Material for this task
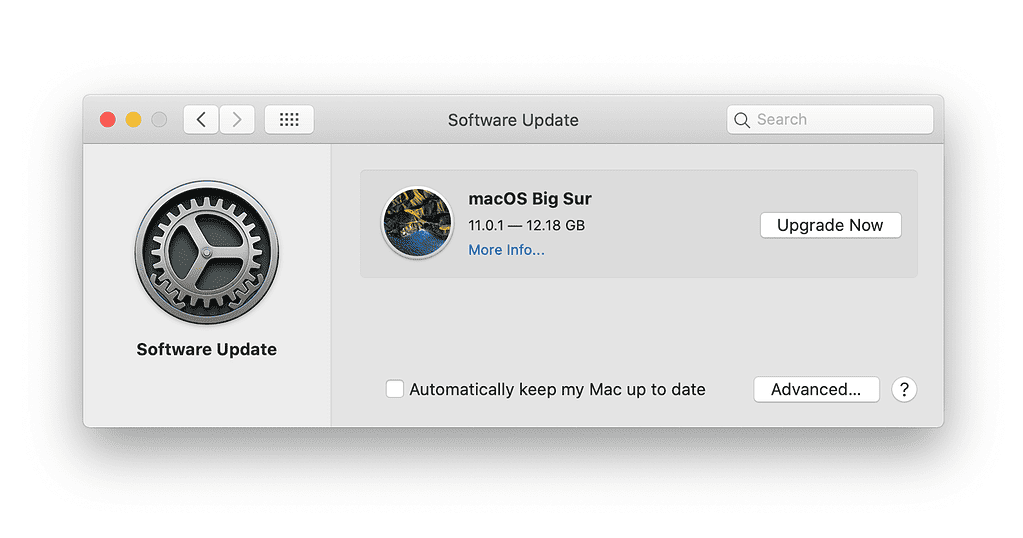Show all preferences via grid icon
This screenshot has width=1023, height=538.
(x=289, y=120)
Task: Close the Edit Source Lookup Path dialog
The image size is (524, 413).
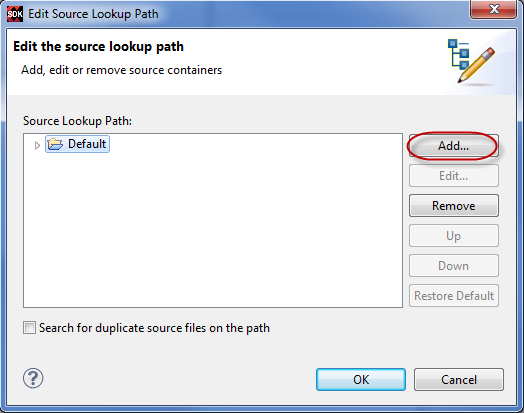Action: [493, 9]
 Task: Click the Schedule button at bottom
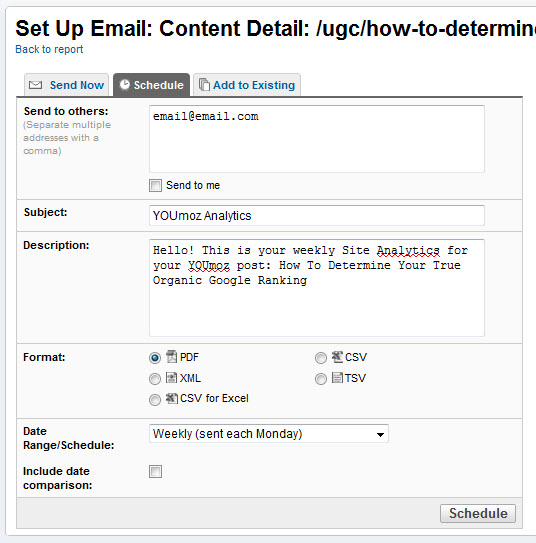478,513
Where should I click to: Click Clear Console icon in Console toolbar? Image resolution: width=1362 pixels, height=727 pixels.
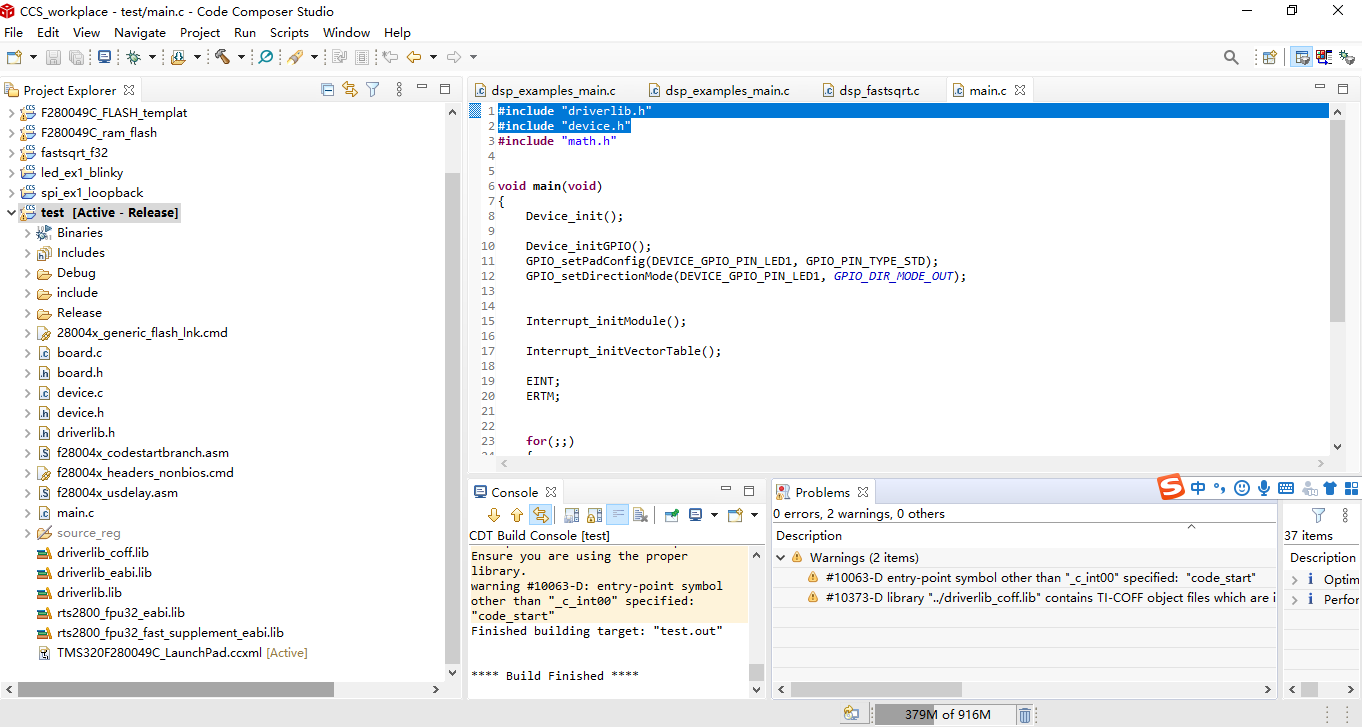(x=641, y=515)
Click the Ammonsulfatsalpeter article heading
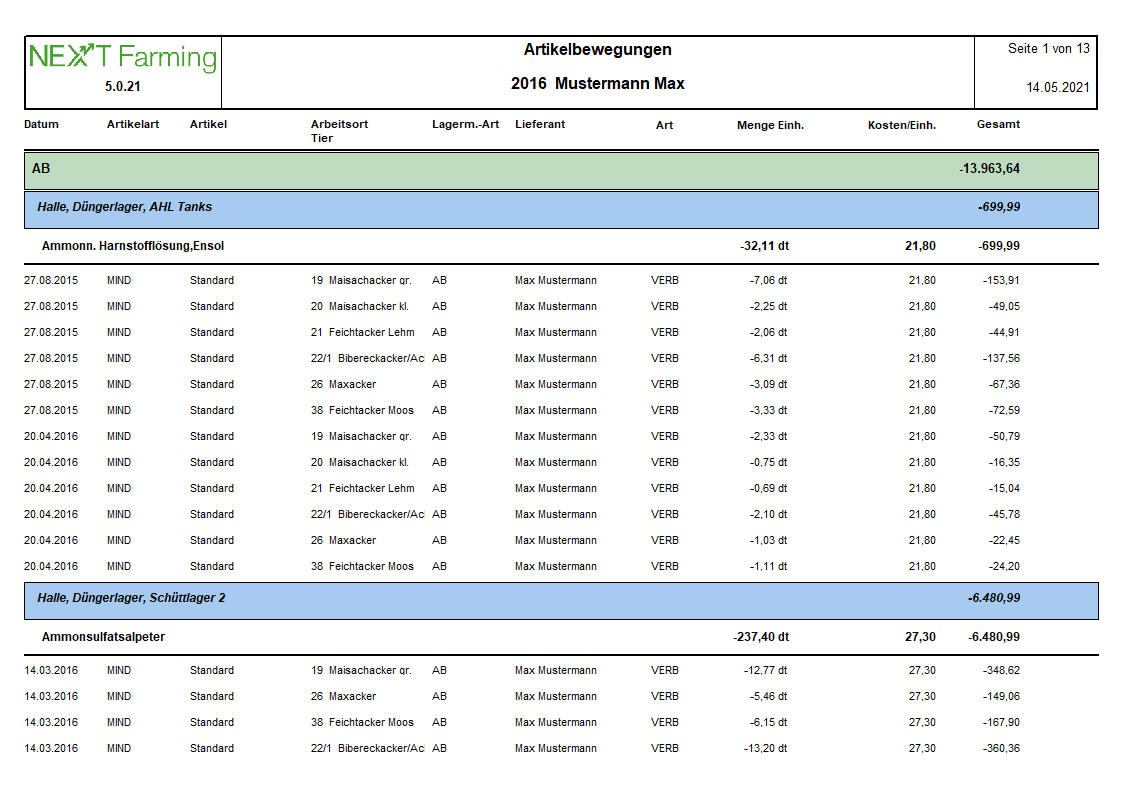The image size is (1122, 793). [103, 637]
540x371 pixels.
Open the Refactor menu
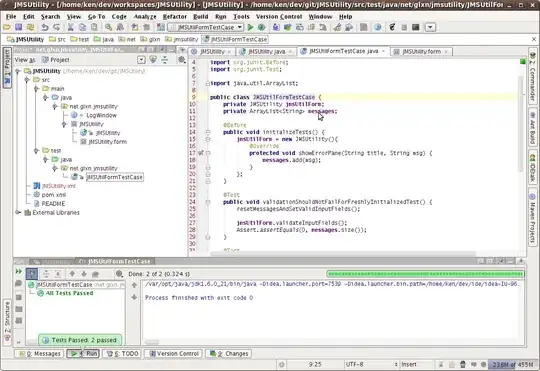pyautogui.click(x=175, y=17)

What needs to be done
Skip every picture. Repeat word for word the lines from the line holding "Click the Ammonsulfatsalpeter article heading" through the end of the entries above.

Answer to the exercise
Click the Ammonsulfatsalpeter article heading
The image size is (1122, 793). [103, 637]
540x371 pixels.
Open the Refactor menu
pyautogui.click(x=175, y=17)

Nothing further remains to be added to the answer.